Aécio: Dilma faz Estados brigarem

"Lamentavelmente, o governo tem permitido essa conflagração federativa por não assumir a condução para valer dessas questões. Aconteceu com os royalties, está acontecendo agora [com o projeto do ICMS] e vai acontecer com outras matérias que estão ainda no caminho", criticou o senador mineiro do PSDB 

Aécio: Dilma faz Estados brigarem
Aécio: Dilma faz Estados brigarem

247 - O senador Aécio Neves (PSDB-MG) criticou nesta terça-feira (7) o governo Dilma Rousseff por não conduzir o pacto federativo e permitir que os Estados briguem entre si.

A bronca do tucano se refere à aprovação, nesta terça-feira, na CAE (Comissão de Assuntos Econômicos) do Senado, da ampliação das alíquotas do ICMS (Imposto sobre Circulação de Mercadorias e Serviços) para operações interestaduais.

"Lamentavelmente, o governo tem permitido essa conflagração federativa por não assumir a condução para valer dessas questões. Aconteceu com os royalties, está acontecendo agora [com o projeto do ICMS] e vai acontecer com outras matérias que estão ainda no caminho",disse.
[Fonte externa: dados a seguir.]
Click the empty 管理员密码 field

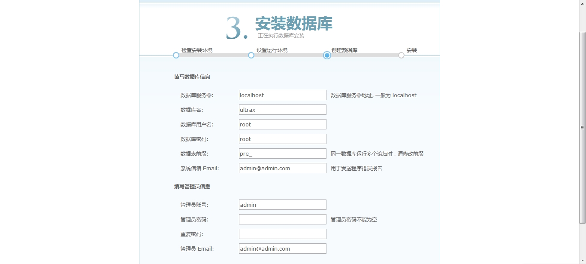click(282, 219)
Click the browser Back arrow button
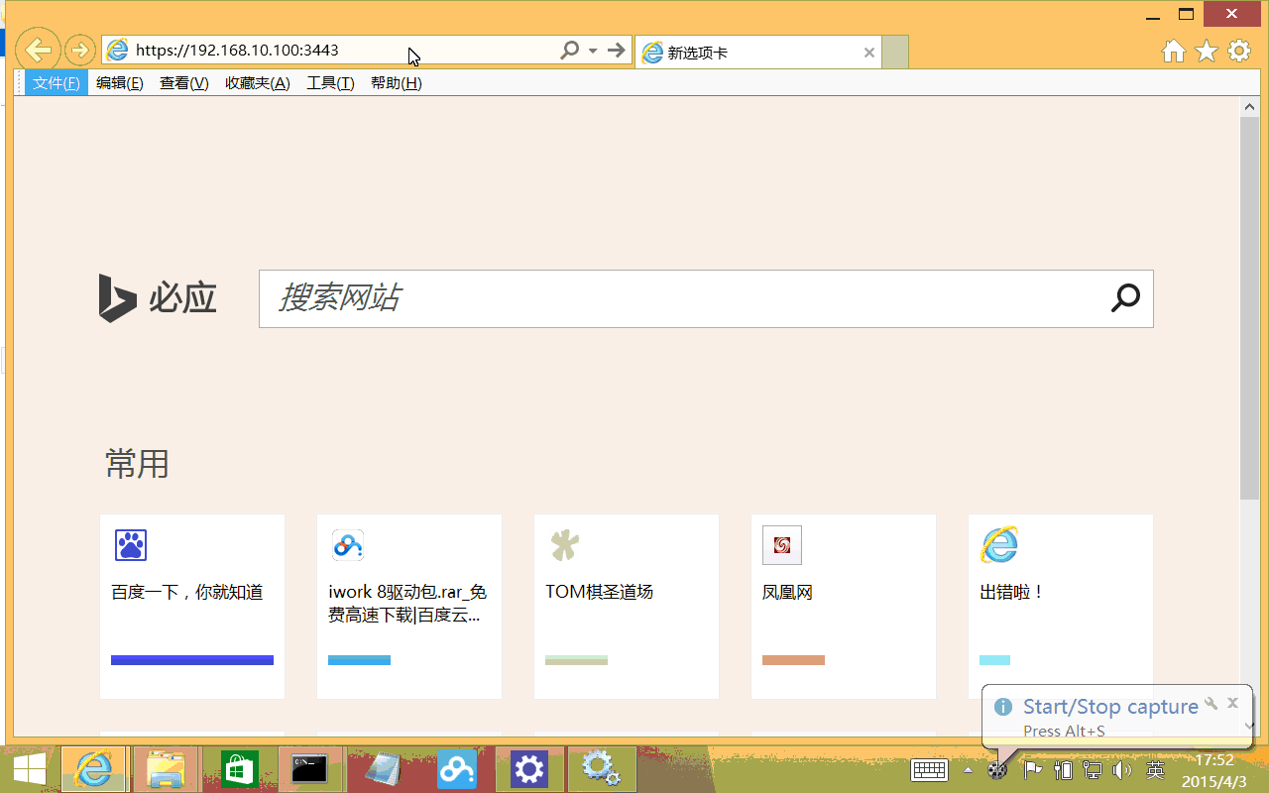Viewport: 1269px width, 793px height. tap(38, 50)
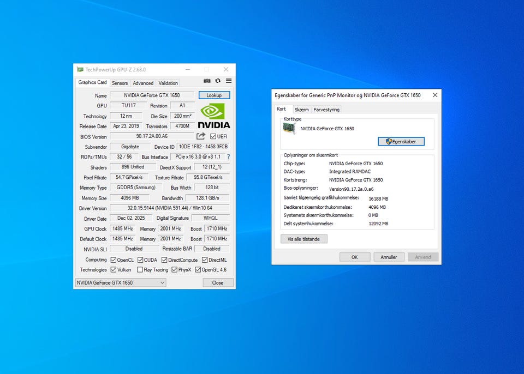Toggle the UEFI checkbox
Screen dimensions: 524x374
pyautogui.click(x=213, y=136)
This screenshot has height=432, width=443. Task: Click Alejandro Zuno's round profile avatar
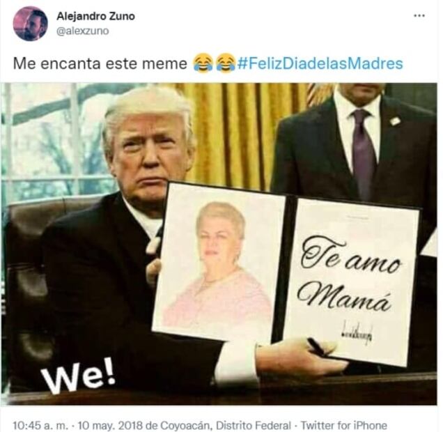(x=31, y=24)
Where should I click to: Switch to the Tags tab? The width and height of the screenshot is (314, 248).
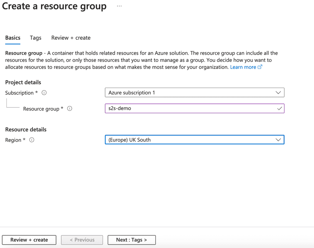click(36, 38)
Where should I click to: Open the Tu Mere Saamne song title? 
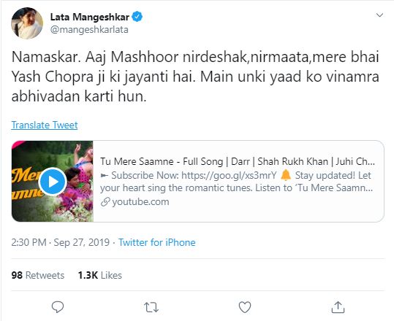[238, 161]
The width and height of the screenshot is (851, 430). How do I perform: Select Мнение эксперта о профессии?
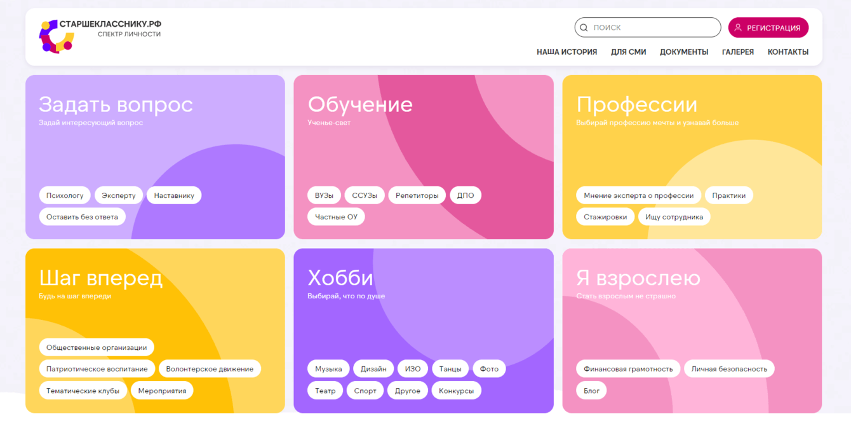pos(638,195)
A CAE aprovou uma emenda que exclui da unificação gradual das alíquotas interestaduais do ICMS as operações de comércio e serviços originadas no Espírito Santo e nas regiões Norte, Nordeste e Centro-Oeste e destinadas aos mercados consumidores do Sul e Sudeste. Nessas operações, a alíquota do Imposto sobre Circulação de Mercadorias e Serviços (ICMS) seria de 7 por cento.

No relatório aprovado em abril, a alíquota de 7 por cento se aplicava apenas a produtos industrializados e agropecuários, e não às operações de serviço e comércio. No sentido oposto, ou seja, dos Estados do Sul e Sudeste para as demais regiões, a alíquota cairia gradualmente para 4 por cento.

Além disso, a CAE manteve a alíquota do ICMS em 12 por cento para a Zona Franca de Manaus, rejeitando uma emenda que propunha reduzi-la para 7 por cento. Com isso, na prática, passariam a existir três alíquotas do ICMS nas transações interestaduais --12, 7 e 4 por cento-- e não mais duas, de 12 e 7 por cento, como é hoje.

Diante da mudança, o governo federal ameaça abandonar o projeto e não contribuir para os fundos que serão criados para compensar os Estados por eventuais perdas de arrecadação.

Para Aécio, o governo Dilma Rousseff deveria tratar a pauta federativa "conjuntamente", de forma a compensar Estados em uma matéria caso tenham perdido em outra.